◆ **Passage shown**

========

A 20% tourism travel rebate proposed in the provincial budget as well as an emergency funding opportunity offers hope for tourism operators dealing with the crushing blow of pandemic-induced travel restrictions.
The rebate was announced Nov. 5 as part of Ontario’s “Protect, Support, and Recover” action plan aiming to guide the province’s economic recovery.
It followed the September 28 announcement of the Northern Ontario Relief Program (NORP), which aims to help businesses adapt to new COVID-19 public health guidelines while protecting employees and customers.
Both are welcome news for businesses that depended on US clients adjusting to new marketing strategies since the US-Canada border closure, including Esnagami Wilderness Lodge, located about 82 kilometers north of Geraldton.
“This will be very impactful for operations such as remote lodges in northern Ontario for the 2021 season,” Eric Lund, who has owned and operated the business with his wife Sue for 30 years, told OOD via email.
Like many tourism operators, Esnagami enacted COVID-19 protocols and shifted gears towards generating Ontarian clients. The lodge and its outposts successfully operated this past summer, albeit at a “reduced economic level,” Eric added.
Esnagami has applied for NORP (primarily to boost marketing and promotion in local markets, especially in Ontario), in anticipation of the possibility of the border not re-opening by summer, or being open on a limited basis.

========

◆ **Your assignment**
According to the article on Ontario's tourism relief measures, where is Esnagami Wilderness Lodge located? The records that come next are from a separate source and are unrelated to the article.

Pixel coordinate grounding records
========

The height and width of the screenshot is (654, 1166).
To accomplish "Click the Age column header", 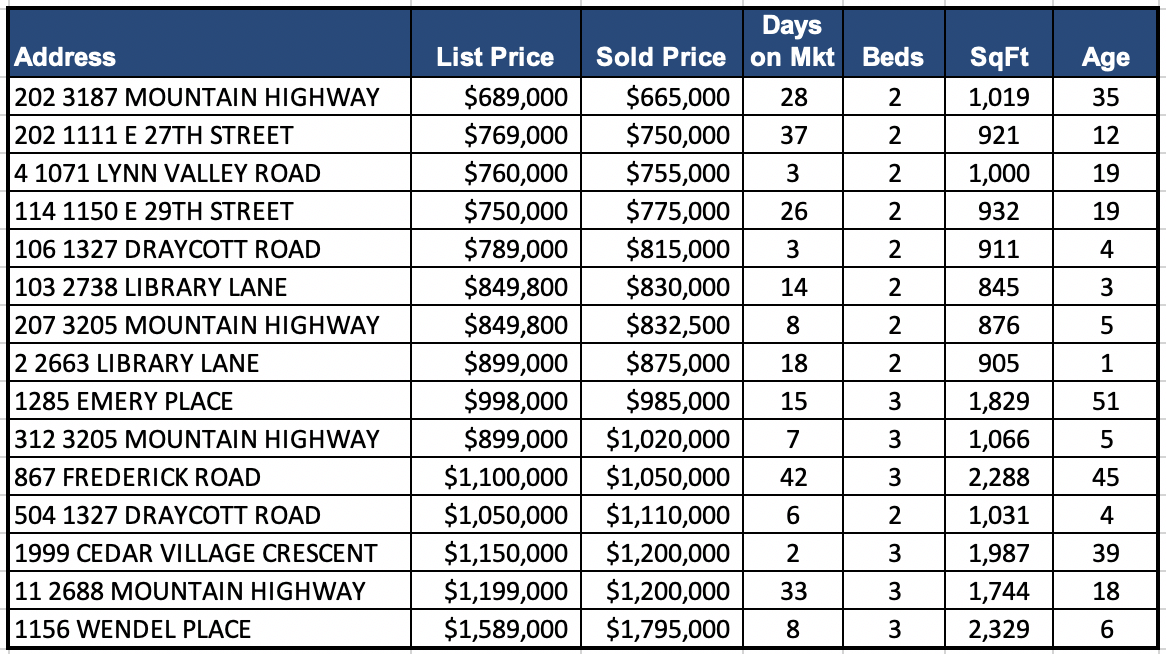I will [1105, 57].
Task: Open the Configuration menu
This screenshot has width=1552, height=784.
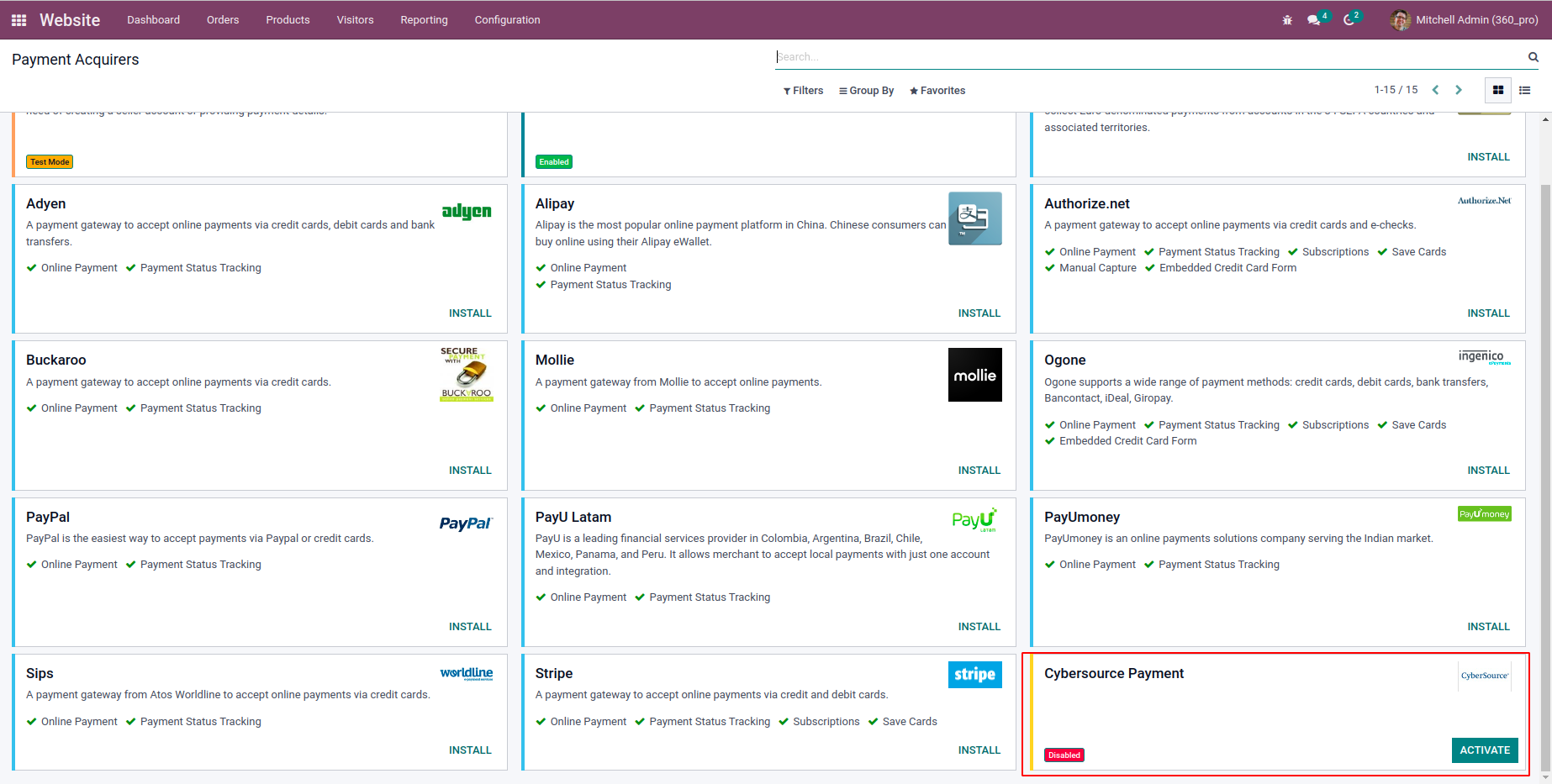Action: 507,20
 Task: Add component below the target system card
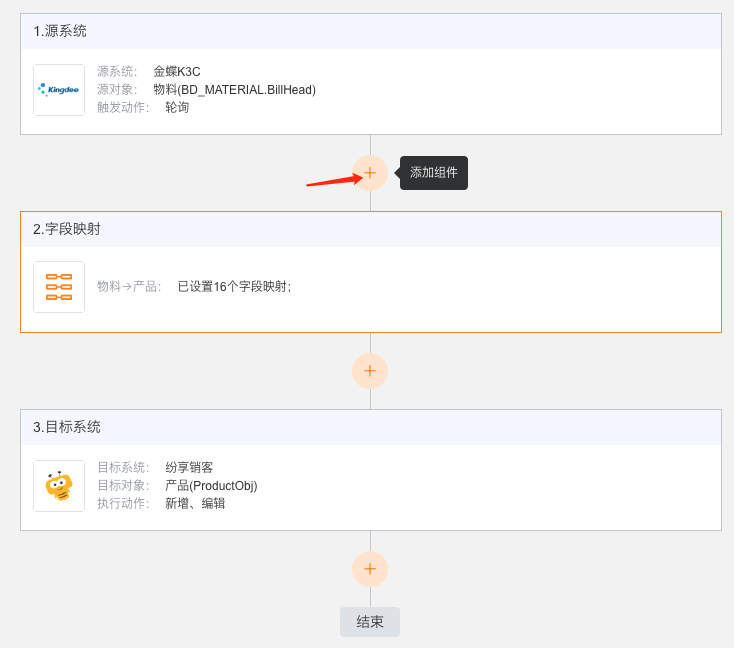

========

◆ **The completed task**
About 82 kilometers north of Geraldton.